Wednesday, January 15, 2014

Automobile Freedom

I haven’t shared a car since I was 15 and first got my license.  Even that wasn’t sharing.  My mom and dad rode to work together every morning and the second car was mine to drive my brothers and I to school and work.

When JD and I closed on the Palm Springs pad, we drove a two-person convoy from Atlanta to Palm Springs, he in his Chevy HHR carrying anything valuable or that required an inside ride and I in my Ford Ranger pickup with everything else stacked up and tied down in the back.  

 JD rode alone but I had the companionship of my plastic mascot, Road Monkey.

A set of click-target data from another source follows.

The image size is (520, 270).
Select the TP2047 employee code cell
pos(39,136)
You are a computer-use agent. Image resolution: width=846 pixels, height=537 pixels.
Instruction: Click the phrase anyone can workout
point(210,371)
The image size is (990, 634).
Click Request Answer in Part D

After the close and unload (in 112 degree heat), JD hit the road back to Atlanta, in the HHR, so he could get ready for an extended trip to Barcelona.  I stayed behind to continue the unpacking and to find some essentials for the place, like something to sleep in and sit on.

When it came time for me to return to Atlanta, I was saddened not only to leave our new desert paradise after just two weeks, but also because I was leaving my beloved Ford Ranger behind.  We bought it in Houston when we moved from NYC because any self-respecting man in Texas has a truck…even the gay ones.  I lovingly named her Candy.  

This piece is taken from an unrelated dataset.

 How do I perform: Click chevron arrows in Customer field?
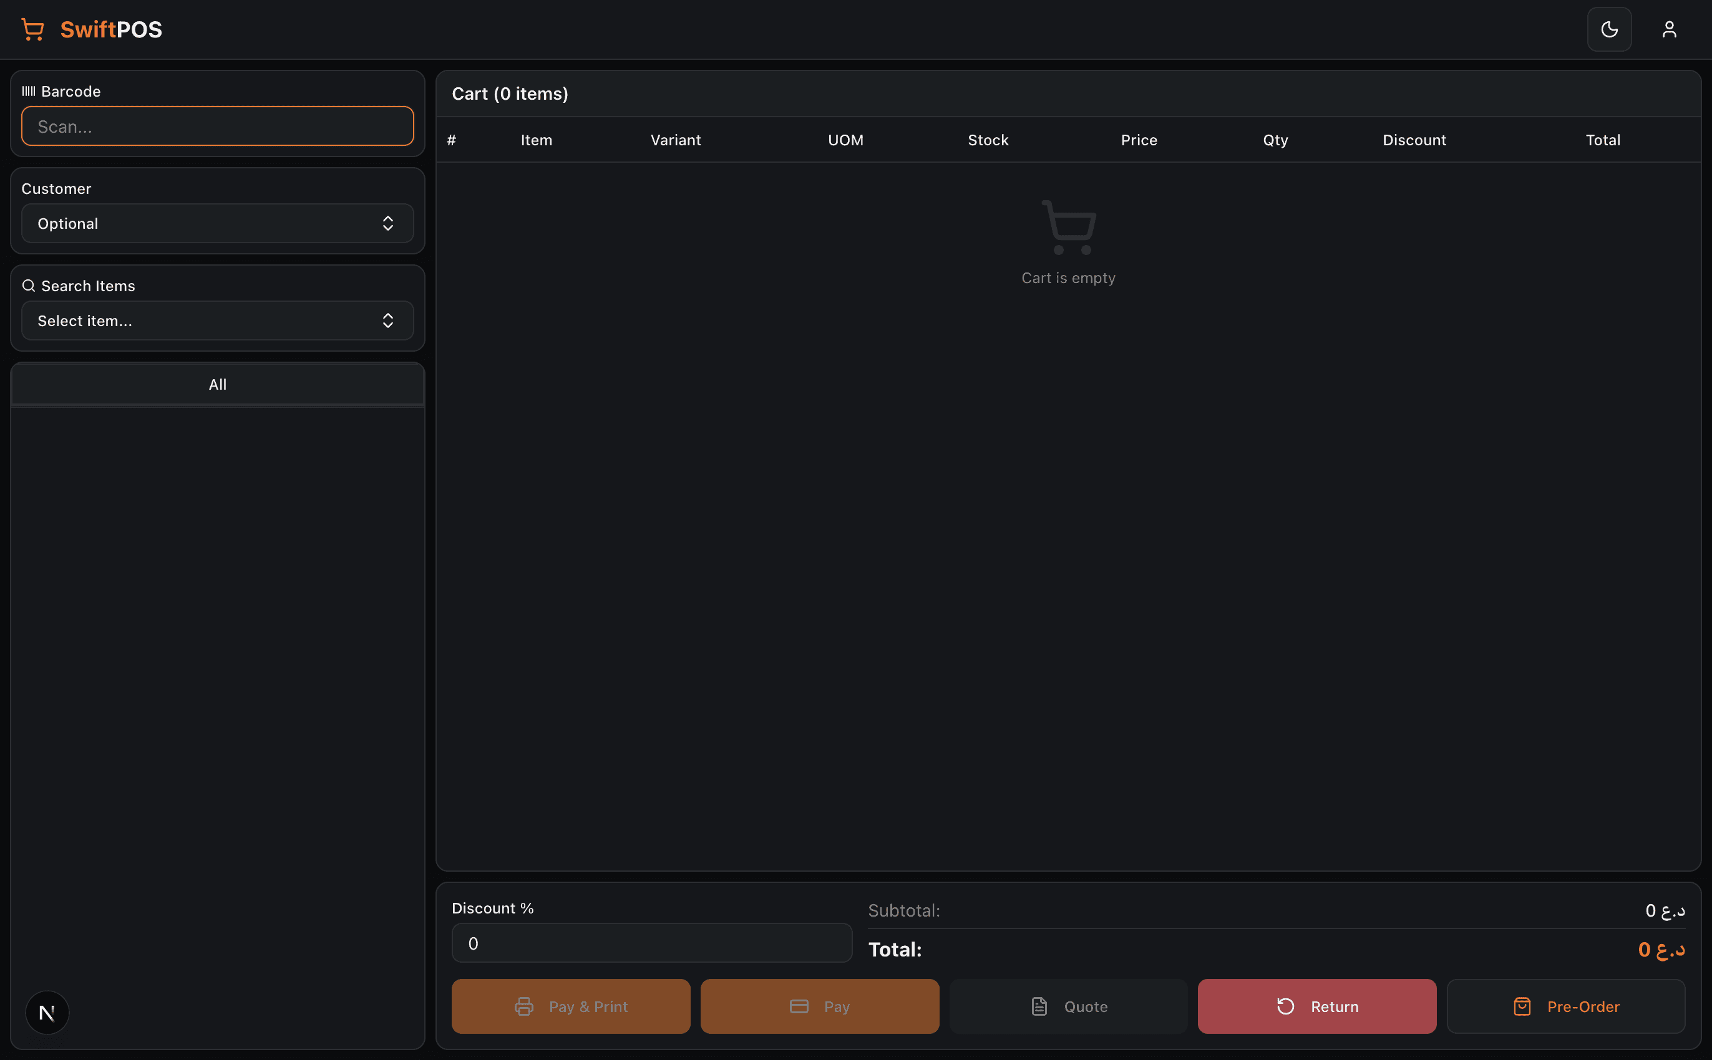coord(388,224)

She’s the only car I’ve ever paid off and at eleven years she’s by far the longest I’ve ever owned a vehicle.  In those eleven years we rotated JD through a convertible Mustang, and Audi A4 and after the recession hit the very practical Chevy HHR.  I drove Candy straight through.

Now JD and I are doing a waltz of car ownership so that if I take the car to work he knows he’s homebound for the day (except for whatever entertainment he can find within walking distance).  If he drops me off at work, I lose the option of stepping out for lunch or the gym and he has to make sure he schedules his day so he can pick me up again.

I love driving Candy when I’m back in the desert and realize, now, that I had taken her for granted the past eleven years.  The HHR is OK, but it’s not the comfortable ride that she is with her bucket seats that keep you sitting upright instead of down on the ground with your legs straight out.  She looks good in Palm Springs, all bright red against the white desert sand, but I still miss her.

Annual incentives come in March.  Assuming it’s not a miserable year for bonuses, I’ll be getting a replacement for Candy.  No car can truly replace her, but a man has needs and one of mine is automobile freedom.